# 9-10 Jigging



## fish construction (Sep 3, 2009)

We were headed for some deep drop action but ended up jigging. bait was slow on the mass. the farther we headed south the rougher the seas were. so we decided to fish a close spot. I dusted off my jigs
and gave them a try. first I used a crab colored lucanus jig 100g.
on the lucanus I brought in some: 20" triggers, grouper, mingo, red snapper, sea bass, ruby red lips
lots of fast action until the fish bit the skirt to nothing and broke one hook and bent up the other. so I changed up to a knife jig blue 135g. pretty much non stop action.
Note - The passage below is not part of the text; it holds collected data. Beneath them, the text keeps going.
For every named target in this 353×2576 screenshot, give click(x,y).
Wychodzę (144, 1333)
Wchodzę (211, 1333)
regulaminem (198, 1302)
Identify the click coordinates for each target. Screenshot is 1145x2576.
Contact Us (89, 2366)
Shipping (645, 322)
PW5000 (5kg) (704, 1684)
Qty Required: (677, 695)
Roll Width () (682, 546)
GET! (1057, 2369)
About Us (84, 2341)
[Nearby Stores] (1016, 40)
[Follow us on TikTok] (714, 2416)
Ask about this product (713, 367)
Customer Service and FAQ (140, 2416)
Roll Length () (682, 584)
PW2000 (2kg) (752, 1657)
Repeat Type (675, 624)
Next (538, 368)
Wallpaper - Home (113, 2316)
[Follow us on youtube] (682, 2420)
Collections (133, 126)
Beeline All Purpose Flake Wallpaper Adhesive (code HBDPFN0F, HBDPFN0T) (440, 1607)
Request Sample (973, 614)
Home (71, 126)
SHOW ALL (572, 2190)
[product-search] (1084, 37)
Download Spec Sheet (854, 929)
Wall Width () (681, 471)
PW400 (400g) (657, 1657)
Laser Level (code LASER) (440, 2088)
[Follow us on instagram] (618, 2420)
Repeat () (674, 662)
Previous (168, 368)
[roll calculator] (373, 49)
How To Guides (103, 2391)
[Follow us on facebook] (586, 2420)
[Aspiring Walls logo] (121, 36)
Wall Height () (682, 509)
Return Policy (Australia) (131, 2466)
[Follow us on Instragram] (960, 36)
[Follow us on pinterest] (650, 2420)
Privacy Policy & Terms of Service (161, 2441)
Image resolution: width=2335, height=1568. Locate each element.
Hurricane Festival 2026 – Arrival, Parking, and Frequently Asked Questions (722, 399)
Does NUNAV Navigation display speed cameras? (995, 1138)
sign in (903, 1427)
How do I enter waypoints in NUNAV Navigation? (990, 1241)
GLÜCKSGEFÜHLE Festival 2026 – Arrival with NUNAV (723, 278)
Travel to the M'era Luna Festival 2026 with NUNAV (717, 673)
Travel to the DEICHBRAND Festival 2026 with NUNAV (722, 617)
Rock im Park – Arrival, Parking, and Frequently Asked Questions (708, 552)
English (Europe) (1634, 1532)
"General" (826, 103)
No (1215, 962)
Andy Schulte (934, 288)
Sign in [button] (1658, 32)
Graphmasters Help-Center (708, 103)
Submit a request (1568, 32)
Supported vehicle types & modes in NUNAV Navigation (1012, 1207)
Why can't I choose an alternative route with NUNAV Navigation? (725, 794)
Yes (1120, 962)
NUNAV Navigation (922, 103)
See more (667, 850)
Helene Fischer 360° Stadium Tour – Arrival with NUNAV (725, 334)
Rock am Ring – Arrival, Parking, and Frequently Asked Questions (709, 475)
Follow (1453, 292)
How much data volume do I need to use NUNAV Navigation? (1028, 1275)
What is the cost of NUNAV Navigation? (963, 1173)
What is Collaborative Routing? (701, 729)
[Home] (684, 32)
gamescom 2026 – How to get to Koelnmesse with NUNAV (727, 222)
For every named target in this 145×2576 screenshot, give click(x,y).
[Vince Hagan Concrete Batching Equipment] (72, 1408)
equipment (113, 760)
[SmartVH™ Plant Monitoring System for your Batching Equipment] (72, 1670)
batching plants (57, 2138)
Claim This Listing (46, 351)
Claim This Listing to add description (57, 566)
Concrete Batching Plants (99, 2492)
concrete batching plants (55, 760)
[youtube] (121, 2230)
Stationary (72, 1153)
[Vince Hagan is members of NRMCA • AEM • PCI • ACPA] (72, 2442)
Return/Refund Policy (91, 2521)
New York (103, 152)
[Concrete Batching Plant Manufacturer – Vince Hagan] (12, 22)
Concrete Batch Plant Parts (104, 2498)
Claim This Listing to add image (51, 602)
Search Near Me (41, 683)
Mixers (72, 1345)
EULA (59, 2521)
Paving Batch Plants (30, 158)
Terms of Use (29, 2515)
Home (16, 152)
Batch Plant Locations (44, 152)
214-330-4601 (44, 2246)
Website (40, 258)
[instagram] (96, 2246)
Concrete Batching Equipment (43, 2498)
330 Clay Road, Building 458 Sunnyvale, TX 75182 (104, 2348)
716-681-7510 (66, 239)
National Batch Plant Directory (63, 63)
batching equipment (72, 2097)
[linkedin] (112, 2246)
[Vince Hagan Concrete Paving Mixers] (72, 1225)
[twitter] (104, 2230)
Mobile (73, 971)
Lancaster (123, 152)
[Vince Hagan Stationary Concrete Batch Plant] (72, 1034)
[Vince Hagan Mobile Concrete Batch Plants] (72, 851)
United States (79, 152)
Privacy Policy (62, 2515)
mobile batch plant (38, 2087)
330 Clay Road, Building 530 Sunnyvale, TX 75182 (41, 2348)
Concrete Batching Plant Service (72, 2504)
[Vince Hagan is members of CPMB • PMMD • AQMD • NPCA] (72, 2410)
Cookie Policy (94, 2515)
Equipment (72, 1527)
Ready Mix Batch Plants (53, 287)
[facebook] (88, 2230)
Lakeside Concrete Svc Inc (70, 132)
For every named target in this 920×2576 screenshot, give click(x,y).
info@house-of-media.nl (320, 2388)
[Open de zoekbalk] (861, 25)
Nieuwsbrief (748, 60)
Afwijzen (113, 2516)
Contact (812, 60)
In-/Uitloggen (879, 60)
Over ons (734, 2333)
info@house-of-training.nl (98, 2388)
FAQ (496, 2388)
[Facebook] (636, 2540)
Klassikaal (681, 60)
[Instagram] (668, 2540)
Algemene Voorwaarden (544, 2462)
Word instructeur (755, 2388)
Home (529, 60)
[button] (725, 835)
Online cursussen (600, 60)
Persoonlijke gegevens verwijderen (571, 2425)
I brought in some: 22"red grouper , 19" mingos ,almaco jacks , amber jacks, porgys \
I had to put the jigs away after the jacks wore my arm out, bent the jig destroyed the blue paint job, and shreded the kevlar on the hook.
on the way back we spotted a log holding some dorado and triple tail.
put on a silver gotcha with a buck tail put 8 dorado on the boat and headed home. It was a great day fishing with Dave and Robert.


----------



## fishn4fun (May 11, 2008)

Sounds like fun. That looks like a good sized chicken dolphin


----------



## grey ghost (Jul 24, 2011)

dang what a day jigging.!! I am gone quit bottom fishin, and start jig fishin!! Where did you get those jigs mentioned in post??? thks :thumbup:


----------



## Naby (Jan 18, 2009)

Triggers on jigs? Great trip, thanks for the report. I didn't know they would hit a jig.


----------



## fish construction (Sep 3, 2009)

the Lucanus seemed to keep away the under sized Trigger away!
*ps. the porgy go to the wild life sanctuary they are always in need of fresh fish or old freezer burnt fish what ever you have*


----------



## sail7seas (Oct 2, 2007)

great report billy. thats a good mixed bag of fish. i had messaged robert earlier in the week about fishing but the aftermath of tropical storm lee kept us covered up through the weekend. that north wind is deceiving when looking from the beach. thanks for the report.


----------



## Matt09 (Jun 6, 2008)

Another good jig for Trigger's is the Blue Water Candy Roscoe lil man jig, the 2oz, with the #2 treble hook i believe... i put assist hook's on mine, but they still work fine with the treble..... Scamp crusher aswell.


----------



## Chris V (Oct 18, 2007)

Nice haul of fish

I also like the Roscoe Lil man in pink/glow for triggers. Make a pair of assist hooks for it with 2/0 Owner Mosquito hooks and you have a trigger killer.


----------